一方、以下のようなことに注意する必要があります。

  • 「今日は何日ですか?」「今、どこにいるかわかりますか?」など、試すような質問はしない
  • 認知症の本人が答えにくい質問をしたり、思い出すことを強制したりしない

リアリティ・オリエンテーションは、あくまでも普段の何気ない会話の一部として行うケア方法です。ですから、見当識障害を解消するとは言っても、クイズや試験のように「今日は何日ですか?」「私が誰だかわかりますか?」などと、認知症の本人を混乱させてしまうような質問はしません

正しいリアリティ・オリエンテーションとしては、「今日は7月7日だから、七夕ですね」「今は11時30分ですね。

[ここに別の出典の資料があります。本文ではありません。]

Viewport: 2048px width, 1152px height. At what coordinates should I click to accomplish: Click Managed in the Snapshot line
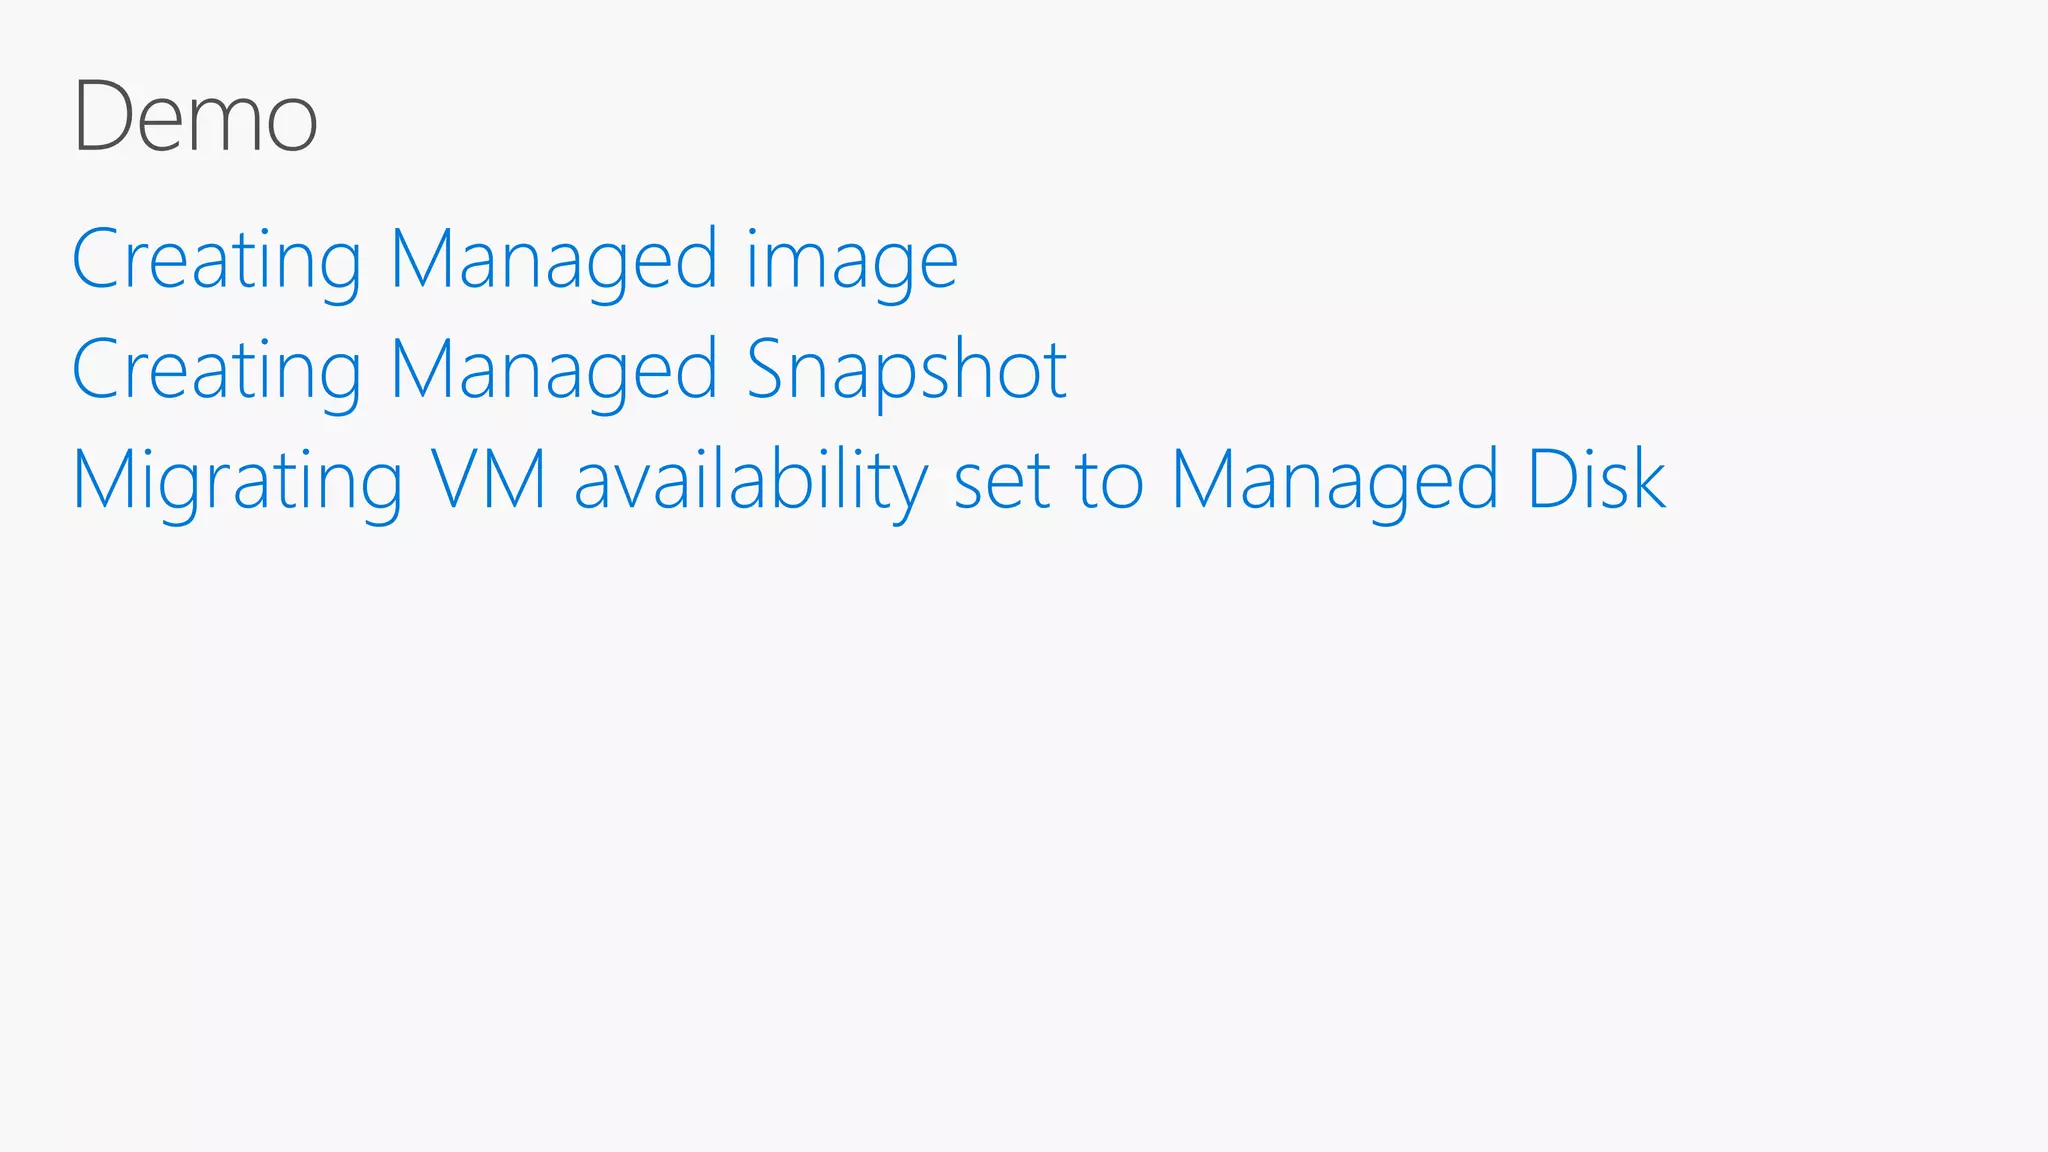tap(554, 372)

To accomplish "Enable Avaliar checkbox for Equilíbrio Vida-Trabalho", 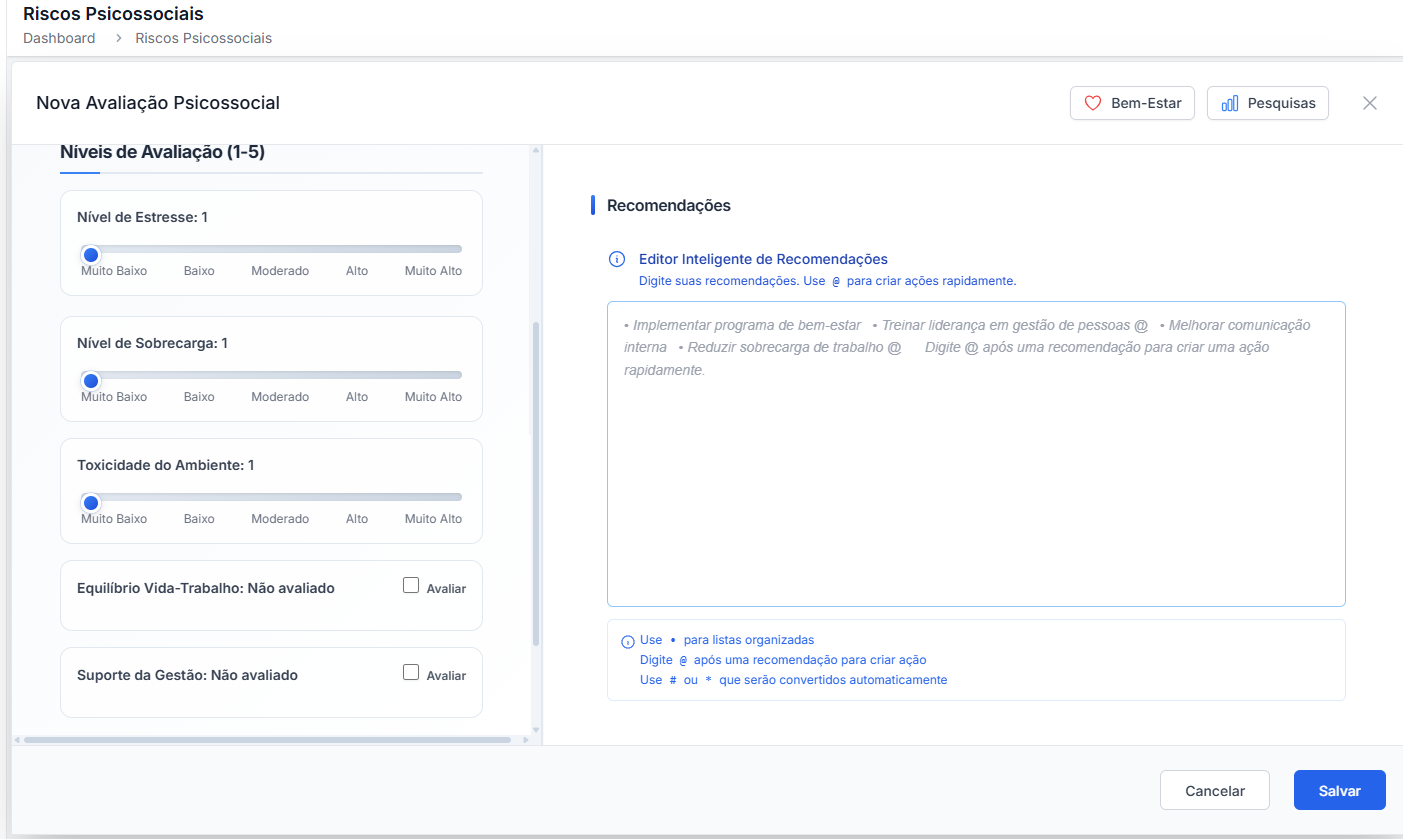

もう少しでお昼ご飯の時間ですね」などと、はじめにこちらから認識を伝えていきます。テストをするのではなく、本人が見当識を得られるようなサポートをするという認識で行いましょう。

他にも、認知症の本人にとって嫌な記憶とつながるようなことや、答えにくい質問をしてしまうと、逆に不安やストレスが増してしまったり、混乱してしまったりすることもありますので、質問や働きかけの内容には十分に注意が必要です。

おわりに:リアリティ・オリエンテーションは見当識障害を改善する

リアリティ・オリエンテーションは、日本語に直すと「現実見当識訓練」となり、認知症の症状として特徴的な「今がいつか」「ここはどこか」などがわからなくなる「見当識障害」に関する訓練を行います。

あくまでも日常の何気ない会話の一部として、季節や朝・昼・晩など1日の中での時間帯、場所、自分についてなどの認識を深めます。自然と会話が増えますので、周囲の人とコミュニケーションが深まるメリットもあります。